Bug: Claude Code Write/Edit Path Patterns Ignored in Headless Mode
Last verified: 2026-03-16
Summary
When Claude Code runs in non-interactive/headless mode (-p flag with --output-format text or --output-format json), path-restricted patterns in --allowedTools and .claude/settings.json are silently ignored.
--allowedTools 'Write'— works (bare tool name)--allowedTools 'Write(apps/blog/**)'— does not work (permission denied)--allowedTools 'Write(//workspace/repo/apps/**)'— does not work (absolute path).claude/settings.jsonwithWrite(apps/**)— does not work
Bash patterns (e.g. Bash(git commit *)) work correctly in headless mode. The bug is specific to file-based tools (Write, Edit).
Upstream Issues
- anthropics/claude-code#1188 — original report (auto-closed)

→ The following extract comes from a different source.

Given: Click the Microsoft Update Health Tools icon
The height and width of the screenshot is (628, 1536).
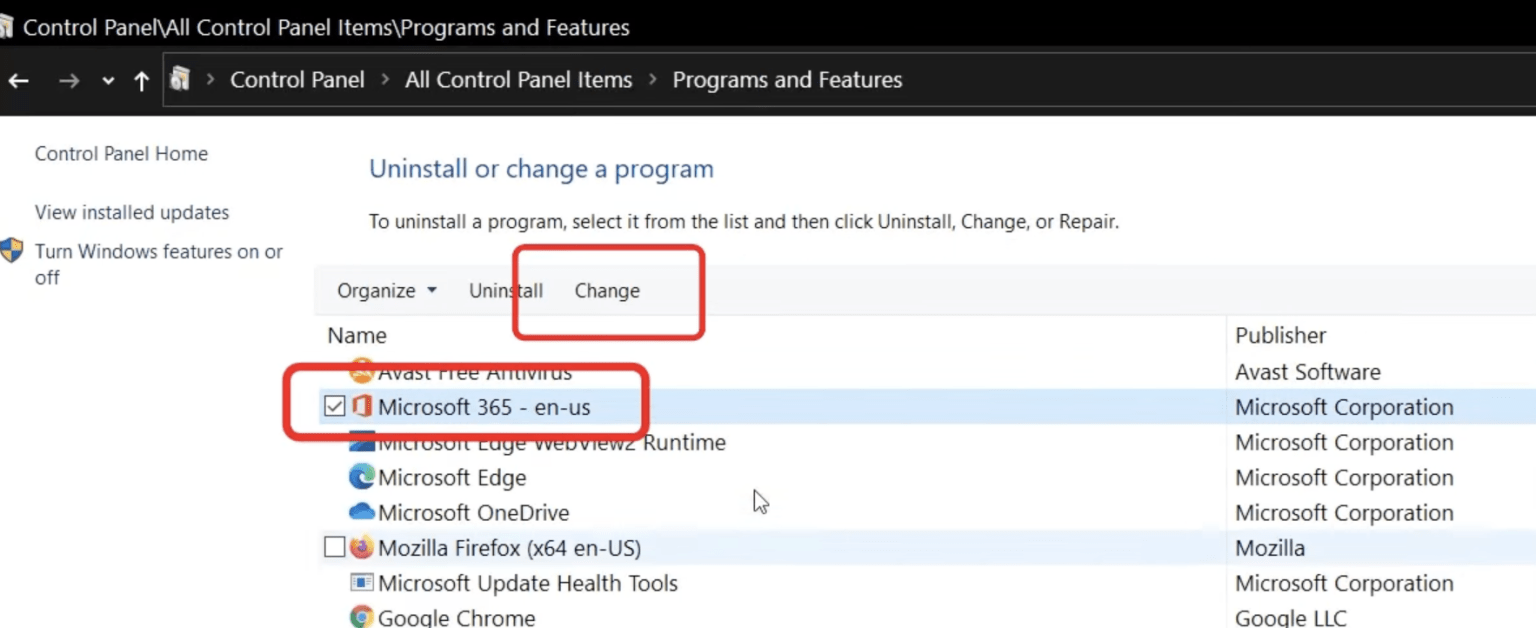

- anthropics/claude-code#6194 — follow-up with Anthropic engineer assigned
Reproduction
From inside a K8s pod running kpericak/ai-agent-runtime:0.2:
# This FAILS — path pattern ignored
claude -p 'Write hello to test.md' \
--output-format json \
--allowedTools 'Write(apps/**)' \
--max-turns 3
# This WORKS — bare tool name
claude -p 'Write hello to test.md' \
--output-format json \
--allowedTools 'Write' \
--max-turns 3
Confirmed on Claude Code version 2.1.76 (March 2026).
Workaround
Use bare tool names in --allowedTools:
allowedTools: >-
Read,Glob,Grep,Write,
Bash(git commit *),Bash(date *),
mcp__discord__send_message
This grants unrestricted Write access to the agent, which is a known trade-off.
Security Implications (OWASP LLM06: Excessive Agency)
Without path-restricted Write, agents can write to any file in the workspace. Mitigations:
- Prompt-level restriction — agent instructions specify which directories to write to
- Git-based guardrails — workspace is reset to a clean branch before each run; only committed changes persist
- Bash restrictions still work —
Bash(git add apps/blog/*)limits which files can be staged - Review on commit — human reviews PRs before merge to main
- Pre-tool hooks (future) — when Claude Code fixes path patterns or adds hook support in headless mode, re-enable path restrictions
When to Remove This Workaround
Monitor anthropics/claude-code#6194. When the fix ships, update daily-ai-news.yaml to use Write(apps/blog/blog/markdown/wiki/journal/**) instead of bare Write.